Items from a dataset:

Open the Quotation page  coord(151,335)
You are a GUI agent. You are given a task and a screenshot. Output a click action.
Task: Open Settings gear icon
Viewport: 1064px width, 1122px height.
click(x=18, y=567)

EXERCISE: You are asked to transcribe all of the data above exactly.

TASK ANSWER:
Open the Quotation page  coord(151,335)
You are a GUI agent. You are given a task and a screenshot. Output a click action.
Task: Open Settings gear icon
Viewport: 1064px width, 1122px height.
click(x=18, y=567)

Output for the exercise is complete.